_About this task_
Would you give the entries below again in full, exactly as they stand?

····················

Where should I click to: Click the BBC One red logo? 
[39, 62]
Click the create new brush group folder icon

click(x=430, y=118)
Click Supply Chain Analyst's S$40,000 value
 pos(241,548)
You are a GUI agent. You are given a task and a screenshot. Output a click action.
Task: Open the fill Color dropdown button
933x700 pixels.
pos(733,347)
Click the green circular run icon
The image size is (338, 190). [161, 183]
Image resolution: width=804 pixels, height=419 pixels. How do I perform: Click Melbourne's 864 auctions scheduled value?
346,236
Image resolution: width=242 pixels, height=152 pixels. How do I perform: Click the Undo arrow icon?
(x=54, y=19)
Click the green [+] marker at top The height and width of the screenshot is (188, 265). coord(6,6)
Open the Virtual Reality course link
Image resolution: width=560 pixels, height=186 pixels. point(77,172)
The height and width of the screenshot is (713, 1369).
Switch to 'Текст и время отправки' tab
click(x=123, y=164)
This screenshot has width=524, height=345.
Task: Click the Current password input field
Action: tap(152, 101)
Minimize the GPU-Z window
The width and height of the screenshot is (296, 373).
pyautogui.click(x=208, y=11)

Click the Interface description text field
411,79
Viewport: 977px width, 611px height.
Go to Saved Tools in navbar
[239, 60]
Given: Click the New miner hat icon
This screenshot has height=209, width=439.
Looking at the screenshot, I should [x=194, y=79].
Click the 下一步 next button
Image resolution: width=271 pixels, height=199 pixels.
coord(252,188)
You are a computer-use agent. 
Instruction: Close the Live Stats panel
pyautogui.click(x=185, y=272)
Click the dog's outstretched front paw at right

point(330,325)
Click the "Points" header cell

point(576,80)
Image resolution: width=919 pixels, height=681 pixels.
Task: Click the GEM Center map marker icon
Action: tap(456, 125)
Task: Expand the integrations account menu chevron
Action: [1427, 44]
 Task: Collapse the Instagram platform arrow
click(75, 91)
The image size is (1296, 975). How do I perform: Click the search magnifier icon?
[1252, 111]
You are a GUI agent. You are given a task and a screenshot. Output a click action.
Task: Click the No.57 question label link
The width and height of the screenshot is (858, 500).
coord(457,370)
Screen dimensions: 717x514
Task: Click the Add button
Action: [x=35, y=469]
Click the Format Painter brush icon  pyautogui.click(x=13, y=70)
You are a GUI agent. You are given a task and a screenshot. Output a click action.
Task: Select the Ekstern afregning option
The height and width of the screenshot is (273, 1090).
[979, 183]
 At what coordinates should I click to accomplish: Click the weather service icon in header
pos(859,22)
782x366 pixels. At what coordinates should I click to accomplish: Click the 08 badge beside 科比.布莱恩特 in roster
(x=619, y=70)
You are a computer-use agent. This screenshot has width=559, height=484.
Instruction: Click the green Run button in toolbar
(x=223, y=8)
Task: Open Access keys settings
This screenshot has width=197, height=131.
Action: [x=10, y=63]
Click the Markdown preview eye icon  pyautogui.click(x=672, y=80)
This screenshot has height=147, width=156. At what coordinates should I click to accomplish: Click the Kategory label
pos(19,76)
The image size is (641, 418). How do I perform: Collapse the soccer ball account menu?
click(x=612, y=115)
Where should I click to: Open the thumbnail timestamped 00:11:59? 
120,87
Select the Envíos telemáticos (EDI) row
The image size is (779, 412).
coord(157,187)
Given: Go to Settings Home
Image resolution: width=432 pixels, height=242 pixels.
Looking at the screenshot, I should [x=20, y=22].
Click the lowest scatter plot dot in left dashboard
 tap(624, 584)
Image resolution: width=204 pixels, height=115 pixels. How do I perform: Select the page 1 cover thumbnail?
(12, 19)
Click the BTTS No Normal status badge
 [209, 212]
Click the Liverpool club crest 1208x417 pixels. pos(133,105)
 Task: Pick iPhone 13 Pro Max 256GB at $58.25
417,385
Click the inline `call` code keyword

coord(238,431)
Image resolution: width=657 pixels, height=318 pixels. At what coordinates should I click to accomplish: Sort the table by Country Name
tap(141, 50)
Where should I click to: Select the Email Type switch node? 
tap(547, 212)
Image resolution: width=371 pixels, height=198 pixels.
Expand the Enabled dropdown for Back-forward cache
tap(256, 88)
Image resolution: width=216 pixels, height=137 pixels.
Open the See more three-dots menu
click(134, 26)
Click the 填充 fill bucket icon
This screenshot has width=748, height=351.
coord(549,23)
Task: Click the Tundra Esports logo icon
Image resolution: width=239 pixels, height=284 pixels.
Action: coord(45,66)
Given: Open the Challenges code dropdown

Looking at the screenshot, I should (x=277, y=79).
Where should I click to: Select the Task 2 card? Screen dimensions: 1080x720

····················

_Answer to this task_
Where should I click to: Click the BBC One red logo? 
[39, 62]
Click the create new brush group folder icon

click(x=430, y=118)
Click Supply Chain Analyst's S$40,000 value
 pos(241,548)
You are a GUI agent. You are given a task and a screenshot. Output a click action.
Task: Open the fill Color dropdown button
933x700 pixels.
pos(733,347)
Click the green circular run icon
The image size is (338, 190). [161, 183]
Image resolution: width=804 pixels, height=419 pixels. How do I perform: Click Melbourne's 864 auctions scheduled value?
346,236
Image resolution: width=242 pixels, height=152 pixels. How do I perform: Click the Undo arrow icon?
(x=54, y=19)
Click the green [+] marker at top The height and width of the screenshot is (188, 265). coord(6,6)
Open the Virtual Reality course link
Image resolution: width=560 pixels, height=186 pixels. point(77,172)
The height and width of the screenshot is (713, 1369).
Switch to 'Текст и время отправки' tab
click(x=123, y=164)
This screenshot has width=524, height=345.
Task: Click the Current password input field
Action: tap(152, 101)
Minimize the GPU-Z window
The width and height of the screenshot is (296, 373).
pyautogui.click(x=208, y=11)

Click the Interface description text field
411,79
Viewport: 977px width, 611px height.
Go to Saved Tools in navbar
[239, 60]
Given: Click the New miner hat icon
This screenshot has height=209, width=439.
Looking at the screenshot, I should [x=194, y=79].
Click the 下一步 next button
Image resolution: width=271 pixels, height=199 pixels.
coord(252,188)
You are a computer-use agent. 
Instruction: Close the Live Stats panel
pyautogui.click(x=185, y=272)
Click the dog's outstretched front paw at right

point(330,325)
Click the "Points" header cell

point(576,80)
Image resolution: width=919 pixels, height=681 pixels.
Task: Click the GEM Center map marker icon
Action: tap(456, 125)
Task: Expand the integrations account menu chevron
Action: [1427, 44]
 Task: Collapse the Instagram platform arrow
click(75, 91)
The image size is (1296, 975). How do I perform: Click the search magnifier icon?
[1252, 111]
You are a GUI agent. You are given a task and a screenshot. Output a click action.
Task: Click the No.57 question label link
The width and height of the screenshot is (858, 500).
coord(457,370)
Screen dimensions: 717x514
Task: Click the Add button
Action: [x=35, y=469]
Click the Format Painter brush icon  pyautogui.click(x=13, y=70)
You are a GUI agent. You are given a task and a screenshot. Output a click action.
Task: Select the Ekstern afregning option
The height and width of the screenshot is (273, 1090).
[979, 183]
 At what coordinates should I click to accomplish: Click the weather service icon in header
pos(859,22)
782x366 pixels. At what coordinates should I click to accomplish: Click the 08 badge beside 科比.布莱恩特 in roster
(x=619, y=70)
You are a computer-use agent. This screenshot has width=559, height=484.
Instruction: Click the green Run button in toolbar
(x=223, y=8)
Task: Open Access keys settings
This screenshot has width=197, height=131.
Action: [x=10, y=63]
Click the Markdown preview eye icon  pyautogui.click(x=672, y=80)
This screenshot has height=147, width=156. At what coordinates should I click to accomplish: Click the Kategory label
pos(19,76)
The image size is (641, 418). How do I perform: Collapse the soccer ball account menu?
click(x=612, y=115)
Where should I click to: Open the thumbnail timestamped 00:11:59? 
120,87
Select the Envíos telemáticos (EDI) row
The image size is (779, 412).
coord(157,187)
Given: Go to Settings Home
Image resolution: width=432 pixels, height=242 pixels.
Looking at the screenshot, I should [x=20, y=22].
Click the lowest scatter plot dot in left dashboard
 tap(624, 584)
Image resolution: width=204 pixels, height=115 pixels. How do I perform: Select the page 1 cover thumbnail?
(12, 19)
Click the BTTS No Normal status badge
 [209, 212]
Click the Liverpool club crest 1208x417 pixels. pos(133,105)
 Task: Pick iPhone 13 Pro Max 256GB at $58.25
417,385
Click the inline `call` code keyword

coord(238,431)
Image resolution: width=657 pixels, height=318 pixels. At what coordinates should I click to accomplish: Sort the table by Country Name
tap(141, 50)
Where should I click to: Select the Email Type switch node? 
tap(547, 212)
Image resolution: width=371 pixels, height=198 pixels.
Expand the Enabled dropdown for Back-forward cache
tap(256, 88)
Image resolution: width=216 pixels, height=137 pixels.
Open the See more three-dots menu
click(134, 26)
Click the 填充 fill bucket icon
This screenshot has width=748, height=351.
coord(549,23)
Task: Click the Tundra Esports logo icon
Image resolution: width=239 pixels, height=284 pixels.
Action: coord(45,66)
Given: Open the Challenges code dropdown

Looking at the screenshot, I should (x=277, y=79).
Where should I click to: Select the Task 2 card? Screen dimensions: 1080x720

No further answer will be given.